Claims
- 1. A computer-implemented method for identifying patterns in data, the method comprising:
(a) inputting into a classifier a training set having known outcomes, the classifier comprising a decision function having a plurality of weights, each having a weight value, wherein the training set comprises features corresponding to the data and wherein each feature has a corresponding weight; (b) optimizing the plurality of weights so that classifier error is minimized; (c) computing ranking criteria using the optimized plurality of weights; (d) eliminating at least one feature corresponding to the smallest ranking criterion; (e) repeating steps (a) through (d) for a plurality of iterations until a subset of features of pre-determined size remains; and (f) inputting into the classifier a live set of data wherein the features within the live set are selected according to the subset of features.
- 2. The method of claim 1, wherein the classifier is a support vector machine.
- 3. The method of claim 1, wherein the classifier is a soft margin support vector machine.
- 4. The method of claim 1, wherein the ranking criterion corresponding to a feature is calculated by squaring the optimized weight for the corresponding feature.
- 5. The method of claim 1, wherein the decision function is a quadratic function.
- 6. The method of claim 1, wherein step (d) comprises eliminating a plurality of features corresponding to the smallest ranking criteria in a single iteration of steps (a) through (d).

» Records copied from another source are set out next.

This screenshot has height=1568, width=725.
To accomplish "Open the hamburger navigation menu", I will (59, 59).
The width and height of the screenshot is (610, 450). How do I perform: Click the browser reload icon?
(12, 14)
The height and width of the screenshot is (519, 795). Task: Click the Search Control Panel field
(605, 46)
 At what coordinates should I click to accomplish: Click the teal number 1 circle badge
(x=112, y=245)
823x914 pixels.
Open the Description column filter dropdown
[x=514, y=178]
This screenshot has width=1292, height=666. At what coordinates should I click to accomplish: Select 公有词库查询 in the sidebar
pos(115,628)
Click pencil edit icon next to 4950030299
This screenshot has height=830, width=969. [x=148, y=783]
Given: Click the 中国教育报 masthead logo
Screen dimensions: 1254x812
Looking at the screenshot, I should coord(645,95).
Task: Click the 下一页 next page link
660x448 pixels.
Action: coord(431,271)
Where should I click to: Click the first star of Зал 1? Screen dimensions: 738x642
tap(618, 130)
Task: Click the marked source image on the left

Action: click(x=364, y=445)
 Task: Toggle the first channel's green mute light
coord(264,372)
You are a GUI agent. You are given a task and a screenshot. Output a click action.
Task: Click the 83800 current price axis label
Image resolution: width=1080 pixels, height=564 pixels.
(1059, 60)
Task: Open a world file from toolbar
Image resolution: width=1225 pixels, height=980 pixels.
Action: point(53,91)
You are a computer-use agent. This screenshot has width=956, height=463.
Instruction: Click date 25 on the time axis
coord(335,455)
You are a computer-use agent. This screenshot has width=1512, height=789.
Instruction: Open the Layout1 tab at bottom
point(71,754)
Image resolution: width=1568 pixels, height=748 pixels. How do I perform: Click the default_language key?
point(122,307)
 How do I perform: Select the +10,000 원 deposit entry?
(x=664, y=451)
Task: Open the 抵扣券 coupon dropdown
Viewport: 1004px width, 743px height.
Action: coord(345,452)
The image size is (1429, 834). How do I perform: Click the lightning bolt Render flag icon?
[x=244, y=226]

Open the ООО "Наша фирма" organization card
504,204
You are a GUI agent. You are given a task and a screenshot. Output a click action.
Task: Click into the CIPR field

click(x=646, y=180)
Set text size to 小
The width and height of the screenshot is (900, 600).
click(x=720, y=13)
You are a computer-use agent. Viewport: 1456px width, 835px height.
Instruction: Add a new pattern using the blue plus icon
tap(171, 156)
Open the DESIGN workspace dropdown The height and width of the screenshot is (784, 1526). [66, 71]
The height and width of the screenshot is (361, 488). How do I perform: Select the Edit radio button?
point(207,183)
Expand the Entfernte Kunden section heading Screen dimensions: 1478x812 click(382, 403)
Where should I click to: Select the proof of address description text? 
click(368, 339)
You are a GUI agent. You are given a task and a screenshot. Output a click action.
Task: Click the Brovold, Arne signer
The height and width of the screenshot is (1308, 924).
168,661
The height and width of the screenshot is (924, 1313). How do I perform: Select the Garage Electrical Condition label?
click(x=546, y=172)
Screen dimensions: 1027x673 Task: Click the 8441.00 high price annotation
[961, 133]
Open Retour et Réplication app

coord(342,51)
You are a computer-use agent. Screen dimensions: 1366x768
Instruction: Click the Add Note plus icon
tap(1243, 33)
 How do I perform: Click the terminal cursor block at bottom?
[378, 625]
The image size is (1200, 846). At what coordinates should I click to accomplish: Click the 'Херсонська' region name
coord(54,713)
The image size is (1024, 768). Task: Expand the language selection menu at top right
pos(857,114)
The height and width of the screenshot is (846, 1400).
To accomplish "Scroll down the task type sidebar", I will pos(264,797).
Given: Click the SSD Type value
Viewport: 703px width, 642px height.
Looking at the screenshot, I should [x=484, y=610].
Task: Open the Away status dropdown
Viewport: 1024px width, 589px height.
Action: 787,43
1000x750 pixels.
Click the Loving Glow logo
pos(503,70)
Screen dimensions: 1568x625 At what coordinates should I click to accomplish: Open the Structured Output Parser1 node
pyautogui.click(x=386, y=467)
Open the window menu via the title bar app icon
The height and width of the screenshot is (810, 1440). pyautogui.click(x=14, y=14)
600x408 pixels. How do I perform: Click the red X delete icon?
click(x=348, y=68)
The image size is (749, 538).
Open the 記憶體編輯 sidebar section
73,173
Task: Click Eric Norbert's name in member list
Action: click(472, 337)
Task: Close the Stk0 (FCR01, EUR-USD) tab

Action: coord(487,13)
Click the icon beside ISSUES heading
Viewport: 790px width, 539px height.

- 7. The method of claim 1, wherein step (d) comprises eliminating a plurality of features corresponding to the smallest ranking criteria in at least the first iteration of steps (a) through (d) and in later iterations, eliminating one feature for each iteration.
- 8. The method of claim 1, wherein step (d) comprises eliminating a plurality of features corresponding to the smallest ranking criteria so that the number of features is reduced by a factor of two for each iteration.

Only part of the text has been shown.